• TEXTE FOURNI:
····················
Pour répondre à cette question, une remarque préalable s’impose : pour autant qu’il s’agisse d’une relation entre deux sujets, pas moyen de s’occuper du psychisme d’un autre, sans y être impliqué avec le sien propre. La différence d’avec, par exemple, l’étude scientifique du cerveau ou la connaissance des concepts est à cet égard frappante. S’occuper du psychisme de l’autre ne se fait qu’à partir du psychisme du “thérapeute” et en aucun cas, ce dernier ne peut s’abstraire entièrement de la relation intersubjective.
Pourtant, c’est à cet endroit précis que prétend opérer le psychanalyste : non qu’il veuille ou qu’il pense lui pouvoir échapper à cette contrainte, mais parce que tout le travail de sa formation va avoir comme objectif – asymptotique, donc sans jamais y parvenir totalement – de lui permettre de maintenir suffisamment l’écart entre sa propre subjectivité et ce qu’il vient à représenter pour l’autre.
····················
• DONNÉES AFFICHÉES:
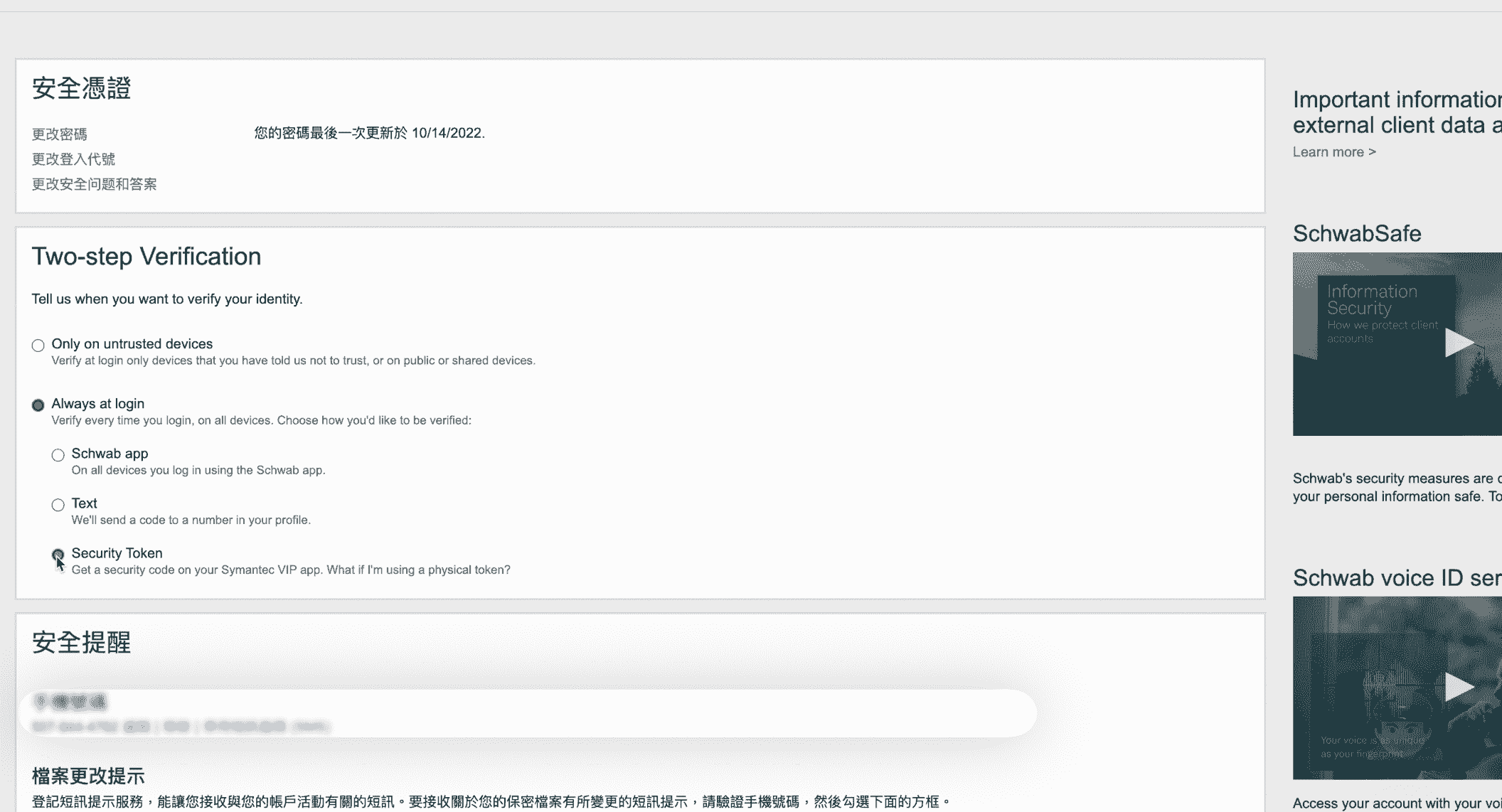Image resolution: width=1502 pixels, height=812 pixels.
Task: Click the Two-step Verification heading
Action: [146, 257]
····················
• TRAVAIL À FAIRE:
1 - Recopiez à l'identique, dans le texte sur la psychanalyse, tout ce qui va de « Pourtant, c’est à » jusqu'à « représenter pour l’autre. ».
2 - Les affirmations suivantes concordent-elles avec le texte sur la psychanalyse ? (a) Le thérapeute peut s'abstraire entièrement de la relation intersubjective. (b) La formation du psychanalyste parvient totalement à son objectif. (c) Le texte oppose le fait de s'occuper du psychisme d'autrui à l'étude scientifique du cerveau. Répondez par oui ou par non à chacune, en citant les mots décisifs du texte.

• RÉPONSES PAR TÂCHE:
1 -
Pourtant, c’est à cet endroit précis que prétend opérer le psychanalyste : non qu’il veuille ou qu’il pense lui pouvoir échapper à cette contrainte, mais parce que tout le travail de sa formation va avoir comme objectif – asymptotique, donc sans jamais y parvenir totalement – de lui permettre de maintenir suffisamment l’écart entre sa propre subjectivité et ce qu’il vient à représenter pour l’autre.

2 -
(a) Non : « en aucun cas, ce dernier ne peut s’abstraire entièrement de la relation intersubjective ».
(b) Non : « asymptotique, donc sans jamais y parvenir totalement ».
(c) Oui : « La différence d’avec, par exemple, l’étude scientifique du cerveau ou la connaissance des concepts est à cet égard frappante ».